Carbon is an inexpensive material found throughout the world and is used in many different materials, ranging from water filters all the way to air deodorizers. Now, the scientists are still working on what is known as the pore connectivity. Carbon doesn’t have the same kind of connectivity element as is the case with standard batteries, which means there can be a reduction in the continual energy flow, should the pores stop connecting with one another. Once it is completely figured out how to correct this issue, the Stanford battery should prove to be not only more environmentally friendly, but a battery that can drastically increase the amount of energy that can be stored inside of the battery.
The Stanford designer carbon battery is currently undergoing testing where the processing temperature is increased drastically, from 750 degrees to 1,650 degrees (Fahrenheit).
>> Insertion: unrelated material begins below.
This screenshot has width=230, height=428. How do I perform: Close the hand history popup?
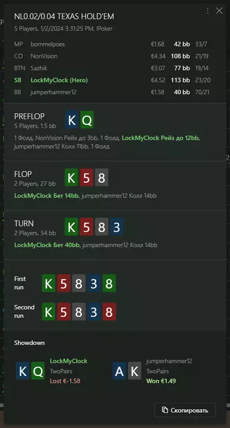pyautogui.click(x=219, y=10)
This improves the pore volume by 1,000 percent. With the increase in internal temperature, it allows the battery to maintain continual connectivity power. As long as this temperature is maintained, there should be no problem using the carbon battery.
There are all sorts of potential advancements that hinge on this battery potential. It is not just allowing a mobile phone to maintain a longer battery life and to avoid changing the AAA batteries on the remote control as frequently. This can improve the battery life on electric vehicles, which means the charge lasts longer, in turn boosting the driving distance a vehicle can travel without needing a charge. Currently, outside of the Tesla models, most electric vehicles are limited to under a 100 mile driving radius, which makes any real driving road trip impossible to do simply on an electric battery charge. The designer carbon battery may change that. Furthermore, spaceflight and exploration heavily depends on batteries, so with NASA and other international partners working toward restoring the exploration of the moon and Mars—and to also have a sustained human presence on the moon—these kinds of batteries may prove extremely beneficial and helpful for the crew and even all of mankind.